Ah, o Brasil! Essa terra abençoada por Deus e, segundo a lenda, um tanto esquecida pelo calendário, já que só começa de verdade depois do Carnaval. E não é que essa teoria faz sentido? Mas será que deveríamos nos orgulhar disso?
O Carnaval, esse espetáculo de cores, ritmos e fantasias, é muito mais que uma festa: é quase uma instituição nacional. Para muitos, é o grande clímax do ano anterior, a razão para suportar meses de rotina à espera da explosão de alegria. Durante a folia, o Brasil entra em modo de economia de energia para tudo — menos para o samba. Sejam os passos ensaiados das escolas ou a coreografia improvisada dos blocos, o país inteiro parece pulsar ao ritmo da batucada.
Enquanto isso, a velha máxima de que “o ano só começa depois do Carnaval” ganha contornos de telenovela, com o Brasil no papel do herói enfrentando vilões como a procrastinação e a agenda vazia de reuniões. Até os chefes, geralmente ávidos por e-mails e relatórios, dão uma trégua, talvez ocupados demais sambando disfarçados na multidão. Mas há uma pergunta incômoda: por que nos permitimos perder tanto tempo? Por que aceitamos essa inércia como parte da cultura, como se fosse inevitável?
Entre serpentinas e confetes, há um motor econômico girando. O Carnaval impulsiona o turismo, a gastronomia e a moda, e isso é inegável. Mas e depois? Quando os blocos silenciam e o brilho do glitter começa a desvanecer, vem o despertar: é hora de arregaçar as mangas e recuperar o tempo perdido — tempo que, na verdade, nunca deveríamos ter desperdiçado. As escolas reabrem (finalmente!), os escritórios voltam a fervilhar e a produtividade engata a primeira marcha, como se fôssemos um país de sonâmbulos despertando de um transe coletivo.

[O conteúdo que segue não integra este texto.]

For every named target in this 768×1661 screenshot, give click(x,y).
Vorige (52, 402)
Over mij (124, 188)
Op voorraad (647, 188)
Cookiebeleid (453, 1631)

Claro, nem todo Brasil dança no mesmo ritmo. No Nordeste, onde a festa se estende para além da Quarta-feira de Cinzas, a vida segue o compasso do frevo, enquanto nos centros financeiros a folia dá lugar ao pragmatismo das planilhas de Excel. Há os que entram na dança do Carnaval e os que seguem firmes no ritmo da rotina, mas, no final, todos estamos presos a um ciclo de espera. Espera pelo Carnaval, espera pelo próximo feriado, espera pelo político que resolverá nossos problemas, espera por um futuro que nunca chega porque sempre adiamos seu começo.
No fim das contas, talvez o grande segredo não esteja no calendário, mas na nossa disposição de agir. O Carnaval é, acima de tudo, um respiro. Mas até quando vamos precisar dessa pausa para fingir que começamos algo? Até quando vamos aceitar que o país só funciona de verdade quando não há desculpas para postergar? Entre máscaras e brincadeiras, encontramos um tempo precioso para recarregar as energias, mas não podemos nos esquecer de que viver não é só folia — é também comprometimento.
Afinal, quer o Brasil inicie antes ou depois do confete, o que realmente importa é encarar os desafios com mais do que a alma de sambista: com a responsabilidade de quem entende que a vida acontece agora, e não depois da próxima festa.